Les Echos - 26 novembre 1999

Les Echos : Vous venez de signer un communiqué commun avec les autres confédérations sur les négociations de Seattle. Dans le même temps, vous serez le seul syndicat à manifester demain à Paris. N’y a-t-il pas un grand écart ?

Bernard Thibault : Notre objectif, avec ce communiqué, était de souligner nos préoccupations communes. Les garanties sociales, l’avenir des salariés, vont-ils faire partie des négociations ou celles-ci vont-elles se limiter au commerce ? Ce texte est un signe fort de l’évolution du syndicalisme français, qui prend conscience de la nécessité de rassembler ses forces. Il y a cinq ans, un tel exercice n’était pas envisageable. Cela étant, à la CGT, nous pensons qu’il faut mobiliser de façon plus spectaculaire, d’où notre participation à la manifestation de demain. La difficulté, d’ailleurs, va être de maintenir l’attention de l’opinion publique pendant toute la négociation qui va durer plusieurs années.

Les Echos : Le PC, avec lequel vous avez refusé de défiler le 16 octobre, sera là aussi…

Bernard Thibault : Il y aura aussi de nombreuses autres organisations. En outre, les caractéristiques des deux manifestations sont différentes. Le 16 était centré sur un débat franco-français par le 27.

Les Echos : Les syndicats français défendront-ils une position commune à Seattle ?

Bernard Thibault : Nous ne sommes pas dans une délégation commune et, si les cinq confédérations françaises sont toutes à la Confédération européenne des syndicats, elles adhèrent à des organisations syndicales internationales différentes. Mais nous allons bien sûr veiller à une cohérence de nos expressions.

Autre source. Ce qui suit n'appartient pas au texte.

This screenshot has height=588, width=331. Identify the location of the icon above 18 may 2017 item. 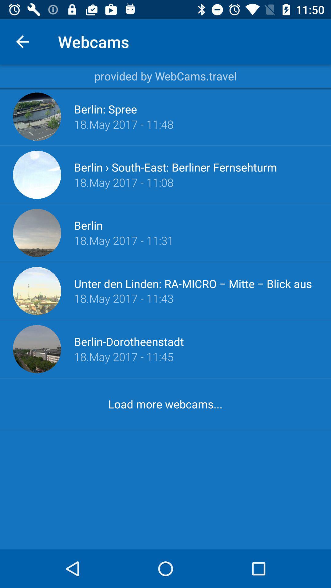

Les Echos : La position de la CGT sur la mondialisation a-t-elle évolué par rapport à celle qu’elle avait en 1994, lors de l’Uruguay Round ?

Bernard Thibault : Nous avons fait, en quelque sorte, des progrès. Nous estimons que ce n’est pas parce que nous ne partageons pas certaines orientations qu’il faut se contenter de les dénoncer et refuser de « plonger » pour les modifier.

Les Echos : A vos yeux, l’existence même de l’OMC représente-t-elle un progrès par rapport à une « loi de la jungle » ?

Bernard Thibault : Cette institution représente une avancée par rapport à celle qui l’a précédée puisqu’elle met sur un pied d’égalité juridique tous les pays membres : elle donne la possibilité aux petits de se retourner contre les grands et ces pays le font effectivement. Mais ce principe subit quelques accommodements de fait, en fonction du poids économique de chacun et des capacités de rétorsion qu’il confère. L’OMC ne supprime pas les inégalités. Les carences et les dérives de fonctionnement des organismes internationaux doivent nous amener à en prôner la réforme, non la suppression.

Les Echos : Soutenez-vous les positions européennes ?

Bernard Thibault : Des sujets importants concernant l’agriculture… où la culture nous opposent aux Etats-Unis. L’absence de normes sociales mondiales favorise les délocalisations, dans le textile par exemple. Nous sommes donc évidemment plus proches des Européens. Mais le modèle social auquel ceux-ci aiment se référer est une abstraction à géométrie variable : il y a quelques mois, la Grande-Bretagne n’avait toujours pas de salaire minimum… L’Europe sociale reste largement à construire et son modèle à préciser.

Les Echos : L’opinion française est toujours divisée sur la mondialisation des échanges. Pour vous, celle-ci est-elle plutôt une chance ou un risque ?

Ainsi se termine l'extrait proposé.